On 12 July 2016, Wilson was named to the 2016 Olympic team along with Louis Smith, Max Whitlock, Kristian Thomas and Brinn Bevan. At the 2016 Olympics, Wilson became the first British gymnast to win the bronze medal on the horizontal bar, with a score of 15.466.

===2017 World Championships===
In January 2017, Wilson suffered an injury to his left ankle ligament while training, which required surgery. He recovered in time to compete in the 2017 Artistic Gymnastics World Championships where he finished sixth in the all-around final.

===2018 Commonwealth Games===
In 2018, Wilson was selected to represent England and compete at the Commonwealth Games in the Gold Coast, Australia. On 5 April, he won a gold medal in the men's artistic team all-around and qualified in first place for the individual all-around which he went on to win for his second gold medal. He added a third gold on the horizontal bar, and won silver on the rings and on the parallel bars.

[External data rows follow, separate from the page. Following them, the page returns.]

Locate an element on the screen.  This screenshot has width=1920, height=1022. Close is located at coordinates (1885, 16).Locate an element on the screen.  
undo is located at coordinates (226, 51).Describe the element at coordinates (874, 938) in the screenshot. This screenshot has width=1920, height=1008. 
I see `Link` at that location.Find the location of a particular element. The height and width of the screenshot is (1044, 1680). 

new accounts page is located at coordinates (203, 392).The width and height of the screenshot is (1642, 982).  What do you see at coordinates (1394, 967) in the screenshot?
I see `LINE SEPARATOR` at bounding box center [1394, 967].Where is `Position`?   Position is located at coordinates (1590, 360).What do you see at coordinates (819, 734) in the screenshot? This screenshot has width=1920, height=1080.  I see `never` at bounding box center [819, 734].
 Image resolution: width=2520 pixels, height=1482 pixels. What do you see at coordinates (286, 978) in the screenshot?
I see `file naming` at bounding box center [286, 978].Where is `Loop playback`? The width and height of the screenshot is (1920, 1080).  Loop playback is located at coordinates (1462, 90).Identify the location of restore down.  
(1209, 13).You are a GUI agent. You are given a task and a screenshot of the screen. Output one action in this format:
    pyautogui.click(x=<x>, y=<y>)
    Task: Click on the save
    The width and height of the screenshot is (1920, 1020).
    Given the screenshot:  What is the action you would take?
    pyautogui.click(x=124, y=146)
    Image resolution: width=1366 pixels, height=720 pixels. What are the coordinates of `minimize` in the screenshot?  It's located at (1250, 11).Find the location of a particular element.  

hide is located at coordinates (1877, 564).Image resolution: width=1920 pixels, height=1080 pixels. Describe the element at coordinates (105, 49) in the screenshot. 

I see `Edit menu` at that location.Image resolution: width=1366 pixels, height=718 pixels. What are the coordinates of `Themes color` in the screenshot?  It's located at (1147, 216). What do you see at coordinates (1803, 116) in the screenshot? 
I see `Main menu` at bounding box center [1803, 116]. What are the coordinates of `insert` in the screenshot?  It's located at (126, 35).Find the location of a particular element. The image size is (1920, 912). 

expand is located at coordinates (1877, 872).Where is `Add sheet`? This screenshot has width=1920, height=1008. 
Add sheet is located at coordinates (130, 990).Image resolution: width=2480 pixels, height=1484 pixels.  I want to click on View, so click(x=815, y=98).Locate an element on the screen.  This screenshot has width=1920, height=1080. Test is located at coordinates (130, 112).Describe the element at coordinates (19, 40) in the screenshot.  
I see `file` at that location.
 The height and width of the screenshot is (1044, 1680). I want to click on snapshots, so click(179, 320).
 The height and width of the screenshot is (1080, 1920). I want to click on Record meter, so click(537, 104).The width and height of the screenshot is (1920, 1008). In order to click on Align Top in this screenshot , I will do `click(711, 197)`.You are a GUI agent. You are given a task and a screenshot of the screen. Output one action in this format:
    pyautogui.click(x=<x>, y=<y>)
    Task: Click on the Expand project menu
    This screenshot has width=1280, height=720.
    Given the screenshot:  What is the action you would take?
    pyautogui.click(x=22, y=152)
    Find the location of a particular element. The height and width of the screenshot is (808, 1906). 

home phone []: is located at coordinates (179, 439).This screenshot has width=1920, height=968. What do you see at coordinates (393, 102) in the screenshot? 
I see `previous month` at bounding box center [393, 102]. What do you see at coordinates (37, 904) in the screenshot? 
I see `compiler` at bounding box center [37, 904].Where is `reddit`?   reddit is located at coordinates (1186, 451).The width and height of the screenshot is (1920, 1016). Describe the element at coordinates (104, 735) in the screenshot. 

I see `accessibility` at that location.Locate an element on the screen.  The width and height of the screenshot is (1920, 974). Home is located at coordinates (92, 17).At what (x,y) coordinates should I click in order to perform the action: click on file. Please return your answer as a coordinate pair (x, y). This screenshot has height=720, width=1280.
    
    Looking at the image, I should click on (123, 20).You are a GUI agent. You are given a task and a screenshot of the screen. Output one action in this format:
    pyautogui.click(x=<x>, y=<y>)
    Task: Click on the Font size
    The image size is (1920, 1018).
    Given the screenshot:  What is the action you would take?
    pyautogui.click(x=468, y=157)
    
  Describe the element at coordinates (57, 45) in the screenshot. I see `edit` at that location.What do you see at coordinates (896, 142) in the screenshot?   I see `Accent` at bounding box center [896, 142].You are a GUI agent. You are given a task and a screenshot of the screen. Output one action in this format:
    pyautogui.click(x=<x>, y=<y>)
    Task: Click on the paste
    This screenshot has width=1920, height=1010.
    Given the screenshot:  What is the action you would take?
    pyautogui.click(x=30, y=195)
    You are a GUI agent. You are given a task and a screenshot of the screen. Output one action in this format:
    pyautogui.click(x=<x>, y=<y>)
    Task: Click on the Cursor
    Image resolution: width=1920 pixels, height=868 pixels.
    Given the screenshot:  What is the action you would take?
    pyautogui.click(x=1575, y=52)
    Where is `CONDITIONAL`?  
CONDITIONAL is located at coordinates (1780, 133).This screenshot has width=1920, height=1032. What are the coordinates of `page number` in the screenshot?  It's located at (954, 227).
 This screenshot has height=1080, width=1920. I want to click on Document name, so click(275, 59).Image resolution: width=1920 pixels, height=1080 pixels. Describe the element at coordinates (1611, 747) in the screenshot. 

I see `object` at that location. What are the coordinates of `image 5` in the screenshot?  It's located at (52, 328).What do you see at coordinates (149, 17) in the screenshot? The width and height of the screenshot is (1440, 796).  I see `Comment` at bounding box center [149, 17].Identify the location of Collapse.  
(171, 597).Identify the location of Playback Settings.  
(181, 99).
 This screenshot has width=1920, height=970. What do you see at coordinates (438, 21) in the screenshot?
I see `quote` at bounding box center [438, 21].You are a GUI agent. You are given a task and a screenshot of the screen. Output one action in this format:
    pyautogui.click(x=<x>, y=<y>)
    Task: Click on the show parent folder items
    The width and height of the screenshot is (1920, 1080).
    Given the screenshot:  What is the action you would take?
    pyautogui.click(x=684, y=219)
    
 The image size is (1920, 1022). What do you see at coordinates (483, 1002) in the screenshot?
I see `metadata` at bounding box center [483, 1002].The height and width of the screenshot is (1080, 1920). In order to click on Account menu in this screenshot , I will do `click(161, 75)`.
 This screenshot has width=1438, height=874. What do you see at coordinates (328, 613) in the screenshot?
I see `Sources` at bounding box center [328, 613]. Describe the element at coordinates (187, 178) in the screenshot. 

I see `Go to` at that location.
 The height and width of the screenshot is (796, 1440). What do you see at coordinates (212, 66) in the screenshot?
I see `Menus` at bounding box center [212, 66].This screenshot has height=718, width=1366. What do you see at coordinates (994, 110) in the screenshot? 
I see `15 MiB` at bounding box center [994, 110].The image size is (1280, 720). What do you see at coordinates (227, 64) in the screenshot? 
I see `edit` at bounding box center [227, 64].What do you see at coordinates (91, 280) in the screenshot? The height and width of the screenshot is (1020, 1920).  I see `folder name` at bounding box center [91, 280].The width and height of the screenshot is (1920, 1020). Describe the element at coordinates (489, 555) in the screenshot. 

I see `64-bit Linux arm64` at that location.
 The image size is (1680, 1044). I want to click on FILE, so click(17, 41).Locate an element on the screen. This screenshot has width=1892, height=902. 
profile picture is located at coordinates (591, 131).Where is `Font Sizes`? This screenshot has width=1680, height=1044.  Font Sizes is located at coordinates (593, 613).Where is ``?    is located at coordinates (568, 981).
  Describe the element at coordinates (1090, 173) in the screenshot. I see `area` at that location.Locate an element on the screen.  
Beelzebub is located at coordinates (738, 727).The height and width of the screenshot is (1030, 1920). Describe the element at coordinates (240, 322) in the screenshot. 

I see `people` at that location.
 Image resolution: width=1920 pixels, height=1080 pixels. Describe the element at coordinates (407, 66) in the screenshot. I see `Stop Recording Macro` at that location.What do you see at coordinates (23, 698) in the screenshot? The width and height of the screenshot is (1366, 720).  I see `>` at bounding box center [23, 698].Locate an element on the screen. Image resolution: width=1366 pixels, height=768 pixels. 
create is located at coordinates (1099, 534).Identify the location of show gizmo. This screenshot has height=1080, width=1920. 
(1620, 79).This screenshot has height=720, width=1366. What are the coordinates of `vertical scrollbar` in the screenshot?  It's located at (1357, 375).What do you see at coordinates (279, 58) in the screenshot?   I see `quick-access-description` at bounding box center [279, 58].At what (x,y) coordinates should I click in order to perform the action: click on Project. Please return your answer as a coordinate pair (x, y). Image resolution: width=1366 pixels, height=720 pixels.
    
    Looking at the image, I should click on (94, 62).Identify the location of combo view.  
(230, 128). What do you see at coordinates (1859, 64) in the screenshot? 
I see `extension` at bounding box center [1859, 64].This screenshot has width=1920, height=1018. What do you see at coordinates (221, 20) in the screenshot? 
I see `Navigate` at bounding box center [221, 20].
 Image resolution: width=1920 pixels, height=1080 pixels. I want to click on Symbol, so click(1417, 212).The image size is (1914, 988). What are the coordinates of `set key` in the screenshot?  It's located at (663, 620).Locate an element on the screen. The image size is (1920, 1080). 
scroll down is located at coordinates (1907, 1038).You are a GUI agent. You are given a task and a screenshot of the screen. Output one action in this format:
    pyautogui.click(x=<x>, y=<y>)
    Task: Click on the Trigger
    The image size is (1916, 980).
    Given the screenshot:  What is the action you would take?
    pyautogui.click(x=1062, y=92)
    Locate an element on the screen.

Wilson underwent surgery on his neck in February 2019 to fix a bulging disc that was causing arm pain, and as a result, he missed several competitions that year, including the Birmingham World Cup and European Championships.

===Retirement from gymnastics===
On 14 January 2021, Wilson uploaded a video titled "I've Retired from Gymnastics" to his YouTube channel, in which he announced his official retirement from competitive gymnastics. In the video, he cited health problems caused by gymnastics as the main factor in his retirement. In September 2022, Wilson gave a TED Talk about mental health impacts on professional athletes.

==Post-gymnastics career==
Following his retirement from professional gymnastics, Wilson has raised allegations of a culture of abuse within British gymnastics. Whilst speaking with BBC Sport, Wilson stated that he was "without a doubt" abused during his training, was subject to "emotional manipulation", and was forced to "live in fear" of his coaches and the consequences of underperforming. Wilson also informed BBC Sport that he waited until after his retirement to raise these allegations as he feared he would face professional consequences, including deselection from the British Olympic team, if he spoke up whilst continuing to work as a professional gymnast. In March 2023, he won the fifteenth series of Dancing on Ice with dance partner Olivia Smart.

Wilson runs a YouTube channel where he posts vlogs about his workouts, daily life, and gymnastics (Nile Wilson), where he has more than 1.51 million subscribers, and another channel with his father (Neil and Nile Vlogs), which has more than 171,000 subscribers.